*What is asked*.
1. In the essay below, what is the answer to each of these?
(a) How many days had the writer and Sean been engaged when he was stung?
(b) In what year was Vlad The Impaler born?
(c) What beer did the writer order with the steak tartare?
2. In the essay below, which things does the writer say she ached from missing sharing with Sean? List all of them.

*Document excerpt*.
◆ ◆ ◆ ◆ ◆ ◆ ◆
ELLE (Australia)

there is a light that never goes out

Stricken with grief after the death of her fiancé, Shannon Leone Fowler fled alone to the farthest reaches of the world to confront the past and finally move forward

-

Grief-stricken after the death of her fiancé, this writer found solace where she least expected it.

My fiancé, Sean, was killed by a box jellyfish in Thailand. It was 2002; I was 28 and he was only 25. We’d been engaged for 10 days. Sean was holding me in the warm, waistdeep water off Haad Rin Nok beach and we were kissing when he was stung. He died, minutes later, collapsed onto the wet sand.

After his funeral in Melbourne, I ran away. All of my friends were getting married, buying houses, having babies. My life had become a story no-one wanted to hear. This is how, three months later, I found myself eating steak tartare alone in Dracula’s home in Transylvan­ia.

“All of my friends were getting married, buying houses, having babies. My life had become a story no-one wanted to hear”

The restaurant was in a blocky yellow house on a cobbleston­e street in the heart of medieval Sighişoara. Vlad The Impaler was born upstairs in 1431. The son of Vlad Dracul, he became the inspiratio­n for Bram Stoker’s title character hundreds of years later. In 2002, I was the only customer; most Romanians couldn’t afford to eat out. I ordered the tartare, supposedly Vlad’s favourite dish, and an Ursus Pils beer, and as I ate – the bite of capers against soft meat and rich egg yolk – I wrote in my journal.

First, as always, I wrote about Sean. His story, my story, our story. How much I physically ached missing sharing a tube of toothpaste, a bar of soap, a newspaper or a bottle of Yarra Valley wine with him. I wrote that we should be living together now, in a tiny flat in Carlton North, having dinner at Bluetrain and drinks with mates at Cherry. And that I couldn’t sleep at night until I’d figured out all the different ways he might have lived – if we’d gone to Vietnam instead of Thailand, if we’d hopped into the shower instead of the ocean that afternoon, if I’d screamed for help louder, run for help faster, or if only I’d been the one who’d been stung.
◆ ◆ ◆ ◆ ◆ ◆ ◆
*Dataset records*.

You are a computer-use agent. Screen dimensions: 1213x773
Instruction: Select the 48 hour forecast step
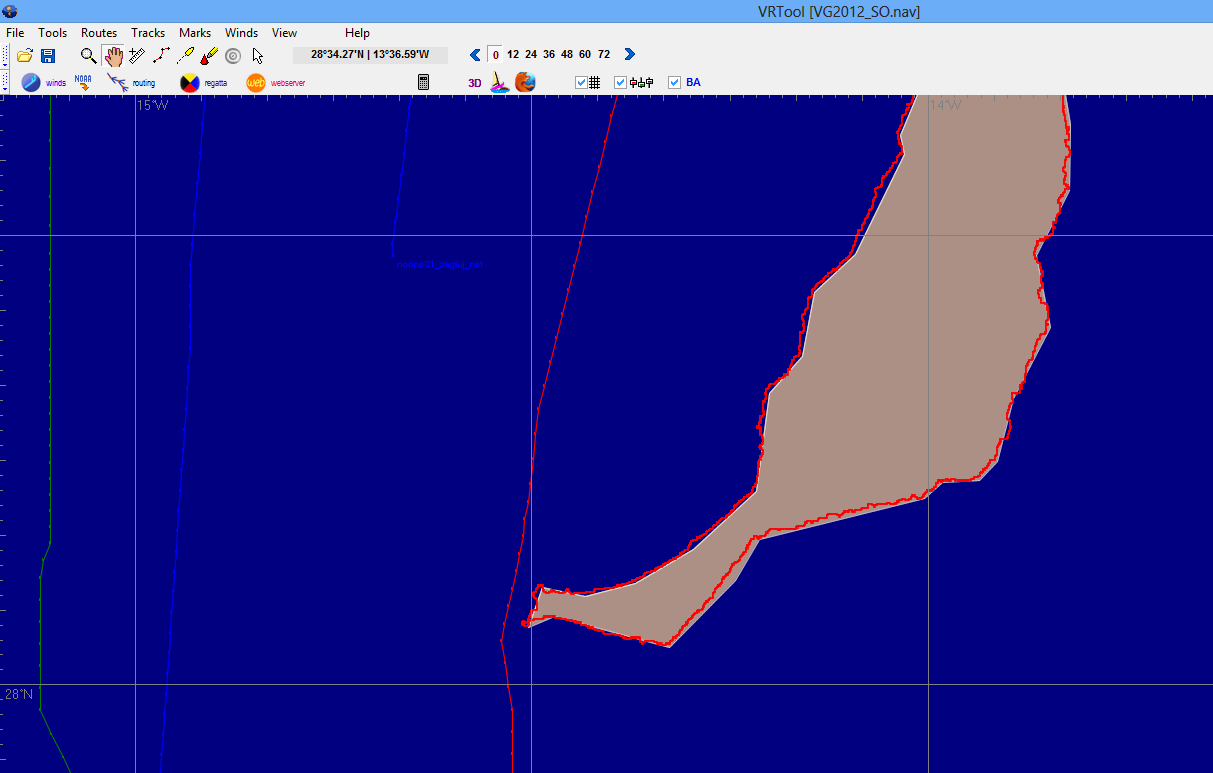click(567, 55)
◆ ◆ ◆ ◆ ◆ ◆ ◆
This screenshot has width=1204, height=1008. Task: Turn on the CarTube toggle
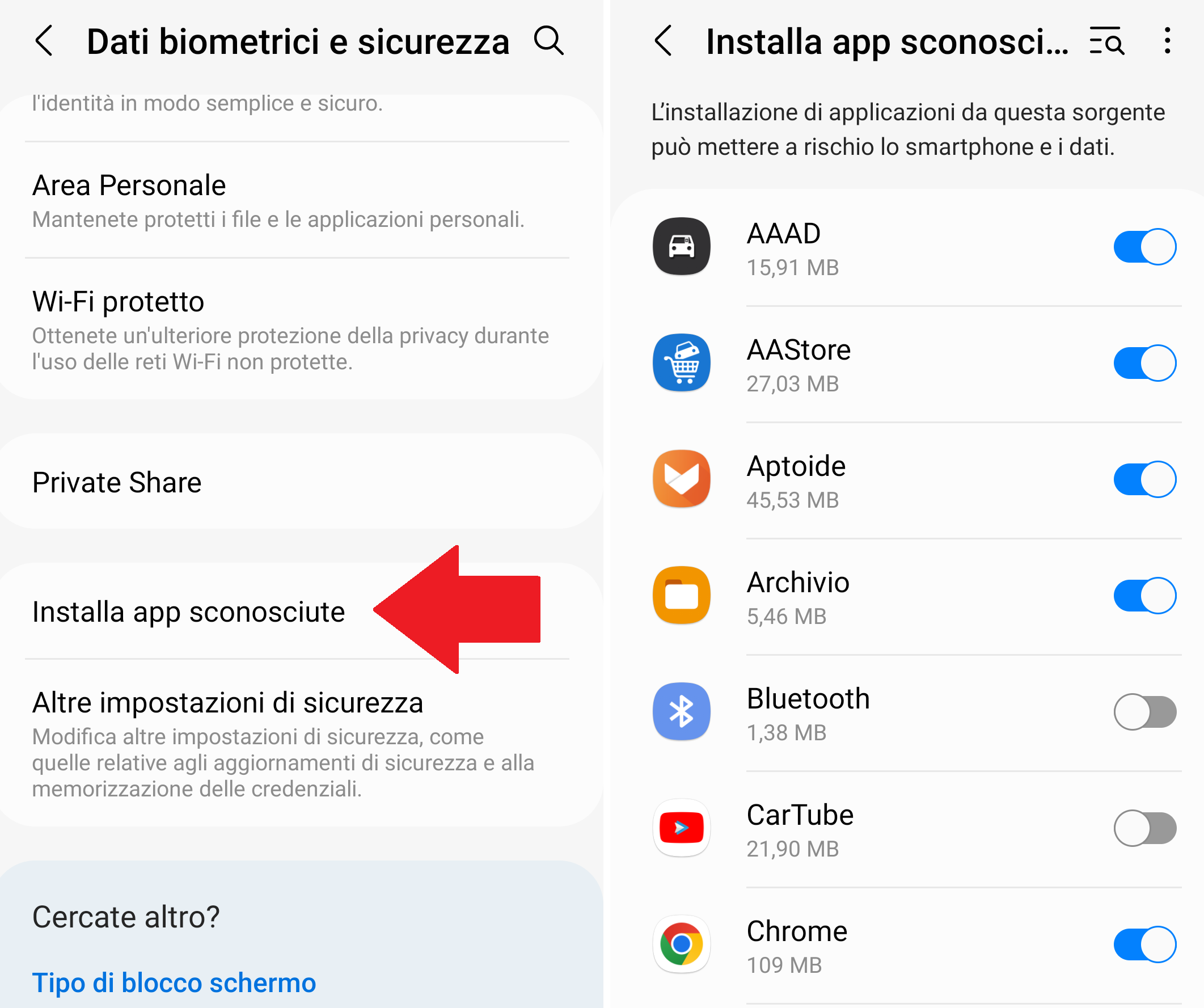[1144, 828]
◆ ◆ ◆ ◆ ◆ ◆ ◆
*Answers to the problems*.
1.
(a) 10 days
(b) 1431
(c) An Ursus Pils

2.
- A tube of toothpaste
- A bar of soap
- A newspaper
- A bottle of Yarra Valley wine